READING PASSAGE.
********************

Personal information
- Born: 2004 (age 21–22)

Sport
- Country: India

Medal record
Representing India
Women's badminton
Deaflympics
| Gold medal – first place | Caxias do Sul 2021 | singles |
| Gold medal – first place | Caxias do Sul 2021 | mixed doubles |
| Gold medal – first place | Caxias do Sul 2021 | team |

= Jerlin Anika =

Indian badminton player

Jerlin Anika Jayaratchagan also simply known as either J. Jerlin Anika or Jerlin Anika (born 2004) is an Indian deaf badminton player.

== Biography ==
She hails from Madurai, Tamil Nadu. She was diagnosed with hearing disability at the age of two. She studied at Avvai Corporation GHSS in Madurai and college at Lady Doak in Madurai..She pursued her interest in badminton at the age of eight. She took part in the Federation of India School Games 2016 while still being enrolled as a class IX student in St.Joseph's Girls Higher Secondary School and bagged silver medal in U-13 category. According to her coach, T. Saravanan, she had a disadvantage of reaction time to the shuttle.

********************

RECORD EXCERPTS.
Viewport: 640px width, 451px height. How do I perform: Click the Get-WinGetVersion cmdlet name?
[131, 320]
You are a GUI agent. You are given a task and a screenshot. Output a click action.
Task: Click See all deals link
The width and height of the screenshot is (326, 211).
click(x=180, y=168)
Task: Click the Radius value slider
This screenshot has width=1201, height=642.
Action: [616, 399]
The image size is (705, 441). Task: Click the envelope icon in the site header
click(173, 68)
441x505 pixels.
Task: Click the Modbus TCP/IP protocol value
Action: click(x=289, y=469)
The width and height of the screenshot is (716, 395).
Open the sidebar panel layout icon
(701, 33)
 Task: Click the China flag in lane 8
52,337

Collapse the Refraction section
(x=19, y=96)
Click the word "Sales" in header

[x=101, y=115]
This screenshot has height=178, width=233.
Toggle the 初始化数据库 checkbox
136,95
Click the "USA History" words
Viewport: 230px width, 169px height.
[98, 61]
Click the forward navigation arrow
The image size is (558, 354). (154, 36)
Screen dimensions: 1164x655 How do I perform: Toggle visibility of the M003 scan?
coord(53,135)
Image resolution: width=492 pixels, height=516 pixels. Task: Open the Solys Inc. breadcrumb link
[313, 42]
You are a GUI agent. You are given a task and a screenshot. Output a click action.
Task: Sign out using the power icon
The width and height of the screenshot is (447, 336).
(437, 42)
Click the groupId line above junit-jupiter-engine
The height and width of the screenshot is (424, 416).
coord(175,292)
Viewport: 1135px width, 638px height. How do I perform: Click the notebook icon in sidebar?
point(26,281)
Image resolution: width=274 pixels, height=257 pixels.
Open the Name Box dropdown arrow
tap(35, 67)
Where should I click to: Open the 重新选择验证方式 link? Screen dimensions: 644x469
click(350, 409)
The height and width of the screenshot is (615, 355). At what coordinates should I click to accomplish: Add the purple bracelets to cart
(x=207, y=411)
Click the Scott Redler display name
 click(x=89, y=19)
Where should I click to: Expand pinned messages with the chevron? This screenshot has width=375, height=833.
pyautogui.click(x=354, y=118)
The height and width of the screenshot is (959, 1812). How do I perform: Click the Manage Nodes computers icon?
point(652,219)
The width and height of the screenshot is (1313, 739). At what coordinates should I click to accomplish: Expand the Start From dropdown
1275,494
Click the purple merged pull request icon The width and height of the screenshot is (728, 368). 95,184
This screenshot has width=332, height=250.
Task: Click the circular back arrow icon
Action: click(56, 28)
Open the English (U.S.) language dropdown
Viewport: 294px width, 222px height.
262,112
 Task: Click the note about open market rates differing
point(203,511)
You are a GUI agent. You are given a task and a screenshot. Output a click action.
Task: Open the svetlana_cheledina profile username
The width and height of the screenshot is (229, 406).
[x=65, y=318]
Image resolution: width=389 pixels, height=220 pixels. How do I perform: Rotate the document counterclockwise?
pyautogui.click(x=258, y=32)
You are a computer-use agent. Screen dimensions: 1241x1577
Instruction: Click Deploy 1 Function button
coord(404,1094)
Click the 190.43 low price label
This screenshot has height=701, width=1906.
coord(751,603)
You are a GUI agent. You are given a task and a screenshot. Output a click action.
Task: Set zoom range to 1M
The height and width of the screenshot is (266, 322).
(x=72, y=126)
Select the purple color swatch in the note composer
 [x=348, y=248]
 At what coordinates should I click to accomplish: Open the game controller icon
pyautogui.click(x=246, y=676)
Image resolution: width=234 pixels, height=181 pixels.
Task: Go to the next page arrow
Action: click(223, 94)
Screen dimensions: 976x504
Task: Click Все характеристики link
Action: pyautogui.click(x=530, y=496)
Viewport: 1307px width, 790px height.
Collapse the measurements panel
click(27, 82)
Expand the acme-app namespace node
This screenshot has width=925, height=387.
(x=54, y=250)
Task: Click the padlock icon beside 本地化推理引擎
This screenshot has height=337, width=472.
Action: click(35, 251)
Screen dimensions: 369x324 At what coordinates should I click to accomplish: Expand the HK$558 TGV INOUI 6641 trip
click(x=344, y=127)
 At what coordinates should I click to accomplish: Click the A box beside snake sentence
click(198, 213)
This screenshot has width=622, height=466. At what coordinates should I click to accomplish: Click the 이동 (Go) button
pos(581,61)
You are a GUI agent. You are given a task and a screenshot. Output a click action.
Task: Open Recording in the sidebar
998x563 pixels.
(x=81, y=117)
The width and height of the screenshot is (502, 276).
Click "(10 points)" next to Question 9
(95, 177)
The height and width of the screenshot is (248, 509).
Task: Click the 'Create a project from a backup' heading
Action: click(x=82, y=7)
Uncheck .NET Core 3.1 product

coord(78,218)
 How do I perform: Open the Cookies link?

********************

TASK DESCRIPTION.
In the Jerlin Anika biography, at what age did she take up her interest in badminton?

OUTPUT FOR THIS TASK.
At the age of eight.